In The Mail on Sunday’s "You Magazine," Barrymore says that divorcing her ex-husband, Will Koppelman, and the father of her two daughters, was incredibly difficult.
"Divorce was my worst fear," she says. "It was something I never wanted to put my own children through. I felt broken. Truly, honestly broken"
She was likely terrified of divorce given how she grew up—her parents, John and Jaid, divorced when she was just nine years old. Her dad was an absentee parent and an alcoholic, and her mom, she says, wasn't "prepared for motherhood."
After catapulting to fame as a child star after starring in E.T., Barrymore spiraled into drugs and alcohol at just 13 years old. By 14, she was staying in a psychiatric institution after her mom put her there. After a year and a half, she legally emancipated herself from her parents.
She says the stay at the facility was "the best thing" that could have happened to her. "It taught me boundaries. Until that point, I had none."
Now that she's mother to her daughter Olive, 9, and Frankie, 7, she says the chaos of her childhood is what motivated her to be a good mother and role model for her own children.
"I didn’t have parents, I was the parent to them. It was all totally upside-down," she says. "So I didn’t know what I was doing. When people would talk to me about parenting I felt like an outcast. It took years for me to pluck up the courage to say, 'Can you speak to me as someone who is desperately trying to learn? Can you teach me?'"
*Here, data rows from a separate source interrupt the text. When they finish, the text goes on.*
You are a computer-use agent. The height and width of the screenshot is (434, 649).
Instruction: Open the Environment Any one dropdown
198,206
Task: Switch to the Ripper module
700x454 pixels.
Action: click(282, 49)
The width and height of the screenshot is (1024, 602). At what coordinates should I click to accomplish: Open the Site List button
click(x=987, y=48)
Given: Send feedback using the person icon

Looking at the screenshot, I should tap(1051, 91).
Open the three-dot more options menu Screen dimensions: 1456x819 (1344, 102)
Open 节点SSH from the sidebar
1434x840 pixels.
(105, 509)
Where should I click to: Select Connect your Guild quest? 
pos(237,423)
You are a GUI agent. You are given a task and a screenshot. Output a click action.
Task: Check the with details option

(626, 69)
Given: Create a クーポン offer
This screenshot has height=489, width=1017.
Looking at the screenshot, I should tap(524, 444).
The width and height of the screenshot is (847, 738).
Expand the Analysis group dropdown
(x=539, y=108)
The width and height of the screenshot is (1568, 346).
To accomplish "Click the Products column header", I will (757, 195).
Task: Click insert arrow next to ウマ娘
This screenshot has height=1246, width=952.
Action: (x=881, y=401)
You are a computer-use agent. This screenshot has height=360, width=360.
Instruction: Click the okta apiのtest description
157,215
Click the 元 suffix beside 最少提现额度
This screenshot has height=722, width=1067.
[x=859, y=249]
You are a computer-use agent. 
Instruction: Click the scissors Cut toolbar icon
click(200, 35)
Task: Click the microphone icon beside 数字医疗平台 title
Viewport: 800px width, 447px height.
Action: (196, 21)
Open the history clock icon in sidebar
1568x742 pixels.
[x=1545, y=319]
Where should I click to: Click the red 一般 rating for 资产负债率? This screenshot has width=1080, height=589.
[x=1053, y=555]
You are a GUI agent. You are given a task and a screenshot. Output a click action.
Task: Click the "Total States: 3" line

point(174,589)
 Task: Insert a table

While many adults didn't grow up in the Hollywood spotlight like Barrymore, many of us did grow up in dysfunctional families. Personally, I know that the way I was parented is more than enough motivation for me to do, well, the exact opposite of what my own mother did most of the time.
Hearing moms like Drew Barrymore talk about being a cycle-breaker on her own journey of motherhood is not onlt relatable for many, but it's validating as well.
"I’ve got love and humour but we’re all learning on the job. I don’t want to be my kids’ friend – I am their parent," she explains. "I hope my experience growing up in an industry toxically riddled with vanity can help me be better with my kids."